12. To maintain the ecological balance, there is a need for sustainable and balanced development of both agriculture and the allied sectors.

13. The Tenth Planasserts emphatically that the agricultural sector acts as Abul-work in maintaining food security and, in the process, national security as well.

14. Agricultural growth rate achieved in the 9th Plan was 2.1%, while the target for the 10th Plan (2002-07) was 4% and for the 11th plan (2007-12) is also 4%.

15. Commercial crops are those crops that are produced for trade purposes and not for self-consumption by the farmers. It includes - Oilseeds crops, Sugar crops, Fibre crops, Narcotic crops, Beverage crops.

16. To encourage agricultural products, the government announces to minimum support price for important agricultural crops.

17. The function of the Agriculture Cost and Price Commission (ACPC) is to decide the minimum support prices on behalf of the government.

18. Minimum Support Price (MSP) announced by the government is the price at which government is ready to purchase the crop from the farmers directly if the crop price falls below the MSP.

19. For providing facilities relating to the storage of agriculture products, the "National Co-operative Development and Warehousing Board" was established in 1956, and the "Central Warehousing Corporation" was established in 1957. Thereafter in the states also the State Warehousing Corporation was established.

20. The program of High Yielding Variety Seeds was combined with a guiding project I.A.D.P. and a target was set to extend this system of development in the entire country.

21. The credit for the green revolution in India is given to the Agriculture Scientist Dr.
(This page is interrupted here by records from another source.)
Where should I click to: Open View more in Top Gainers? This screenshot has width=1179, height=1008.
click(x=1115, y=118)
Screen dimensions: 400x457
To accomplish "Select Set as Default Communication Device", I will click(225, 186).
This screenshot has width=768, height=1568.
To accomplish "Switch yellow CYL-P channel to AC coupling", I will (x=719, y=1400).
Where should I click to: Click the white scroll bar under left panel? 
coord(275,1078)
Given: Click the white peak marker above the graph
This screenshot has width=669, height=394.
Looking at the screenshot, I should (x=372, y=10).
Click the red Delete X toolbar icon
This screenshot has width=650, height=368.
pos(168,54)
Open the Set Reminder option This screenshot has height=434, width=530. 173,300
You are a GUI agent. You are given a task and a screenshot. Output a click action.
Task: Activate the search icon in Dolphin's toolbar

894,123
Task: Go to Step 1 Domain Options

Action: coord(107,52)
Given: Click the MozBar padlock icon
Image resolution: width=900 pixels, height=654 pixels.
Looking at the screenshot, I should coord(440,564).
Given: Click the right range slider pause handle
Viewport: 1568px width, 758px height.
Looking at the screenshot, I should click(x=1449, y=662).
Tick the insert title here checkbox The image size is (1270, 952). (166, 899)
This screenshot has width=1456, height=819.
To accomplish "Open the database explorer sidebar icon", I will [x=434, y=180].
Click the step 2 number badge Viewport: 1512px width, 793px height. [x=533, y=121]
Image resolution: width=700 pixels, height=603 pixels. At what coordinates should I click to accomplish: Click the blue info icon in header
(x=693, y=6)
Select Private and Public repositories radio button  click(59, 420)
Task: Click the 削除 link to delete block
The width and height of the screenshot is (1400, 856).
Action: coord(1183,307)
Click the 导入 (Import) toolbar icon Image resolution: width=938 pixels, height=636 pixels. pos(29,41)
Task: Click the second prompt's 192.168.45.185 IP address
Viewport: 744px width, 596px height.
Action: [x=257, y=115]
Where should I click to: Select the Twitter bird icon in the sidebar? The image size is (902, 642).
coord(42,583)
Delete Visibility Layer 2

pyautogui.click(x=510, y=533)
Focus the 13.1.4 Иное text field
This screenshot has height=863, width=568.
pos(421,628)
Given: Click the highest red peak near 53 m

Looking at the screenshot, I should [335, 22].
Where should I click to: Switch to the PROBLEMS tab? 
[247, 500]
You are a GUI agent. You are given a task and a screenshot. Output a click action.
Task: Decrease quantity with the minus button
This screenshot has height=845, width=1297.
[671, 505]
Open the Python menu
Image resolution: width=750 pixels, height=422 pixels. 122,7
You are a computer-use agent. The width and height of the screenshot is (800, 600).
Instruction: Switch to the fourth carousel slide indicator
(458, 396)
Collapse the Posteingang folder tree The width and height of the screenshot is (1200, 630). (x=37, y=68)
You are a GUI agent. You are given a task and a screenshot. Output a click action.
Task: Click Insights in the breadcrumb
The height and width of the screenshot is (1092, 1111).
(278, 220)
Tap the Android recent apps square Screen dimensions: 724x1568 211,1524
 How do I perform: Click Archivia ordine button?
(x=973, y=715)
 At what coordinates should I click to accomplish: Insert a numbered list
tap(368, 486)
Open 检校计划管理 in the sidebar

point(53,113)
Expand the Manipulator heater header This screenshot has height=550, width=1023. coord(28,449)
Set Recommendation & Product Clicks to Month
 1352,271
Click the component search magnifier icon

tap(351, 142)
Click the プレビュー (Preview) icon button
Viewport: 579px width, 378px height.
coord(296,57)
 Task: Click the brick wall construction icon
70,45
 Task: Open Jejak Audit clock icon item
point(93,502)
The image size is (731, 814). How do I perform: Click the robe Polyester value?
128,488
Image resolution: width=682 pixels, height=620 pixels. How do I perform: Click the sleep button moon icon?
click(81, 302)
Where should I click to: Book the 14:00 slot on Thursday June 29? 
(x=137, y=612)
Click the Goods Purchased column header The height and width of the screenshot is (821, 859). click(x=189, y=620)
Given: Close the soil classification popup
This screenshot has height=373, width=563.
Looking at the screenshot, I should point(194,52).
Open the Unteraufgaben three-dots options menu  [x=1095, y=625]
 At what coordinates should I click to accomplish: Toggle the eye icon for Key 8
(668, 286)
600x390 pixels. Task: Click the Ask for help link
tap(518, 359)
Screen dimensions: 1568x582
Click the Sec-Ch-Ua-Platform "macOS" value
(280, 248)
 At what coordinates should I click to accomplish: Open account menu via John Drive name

Norman Borlaug. However, the contribution of Dr. M.S. Swaminathan is no less. But, its termed name is the contribution of American scientific Dr. William Gande.

22. Due to horrible famine during 1965-66 and 1966-67, the government implemented the new agriculture policy of high-yielding seeds so as to increase agriculture production.

23. India is the largest milk-producing country in the world.

24. There is a significant increase in milk production to the level of 108.5 million tonnes in the year 2008-09 as compared to 53.9 million tonnes in 1990-91.

25. Speedy increase in the field of milk production is called White Revolution.

26. To increase the pace of the White Revolution, Operation Flood was started.

27. In milk production of the country the share of Buffalo, Cow and Goat is 50%, 46% and 45% respectively.

28. The Father of Operation Flood was Dr. Verghese Kurien.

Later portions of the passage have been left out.